Après 18 mois de chantier, la sortie et la mise à l’eau de ‘Mālama’ en septembre 2021 a été un moment fondateur pour l’équipe. Mark Towill, directeur de l’équipe 11th Hour Racing Team, affirmait:

“Mālama est un chantier pilote permettant d’intégrer des technologies et innovations durables dans la construction d’un bateau de course. Bien sûr, il y a des aspects de la construction où nous aurions aimé aller encore plus loin. Mais l’un des principaux enseignements de ce processus a été les contraintes de temps associées à la mise en œuvre de ces innovations, comme l’utilisation de matériaux alternatifs. La recherche, le développement et le test de matériaux alternatifs impliquent des délais importants afin de disposer de solutions efficaces répondant aux mêmes normes structurelles, de performance et de sécurité que ce qui se fait habituellement dans le secteur.
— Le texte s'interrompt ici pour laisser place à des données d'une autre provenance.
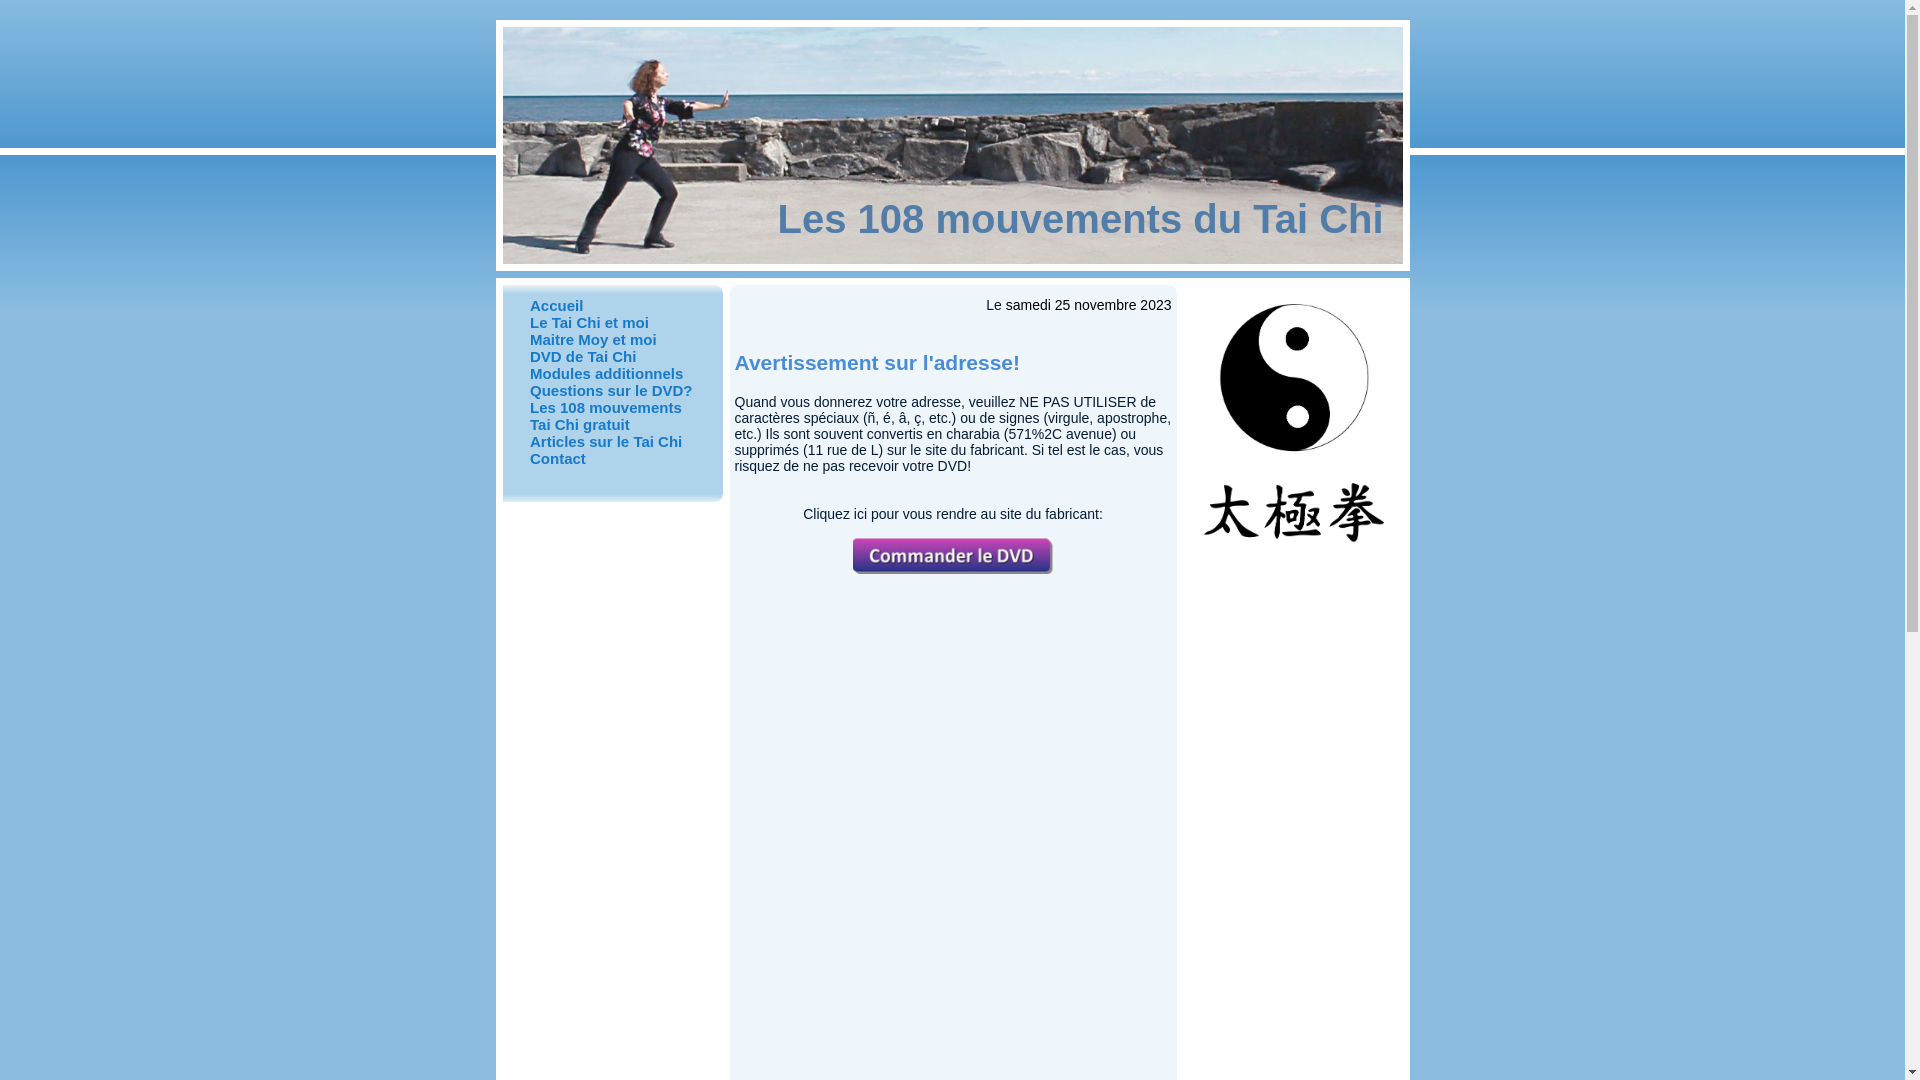 The width and height of the screenshot is (1920, 1080). I want to click on Modules additionnels, so click(606, 374).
Notre objectif est que ce rapport donne un aperçu des contraintes et des opportunités pour que l’innovation soit plus largement intégrée dans les projets de constructions futures”.

Le bilan de l’ensemble du processus de conception et de construction et les recommandations formulées dans le rapport exposent les grandes lignes d’une vision Net Zéro visant à définir notre sport et notre industrie dans le cadre d’un avenir durable.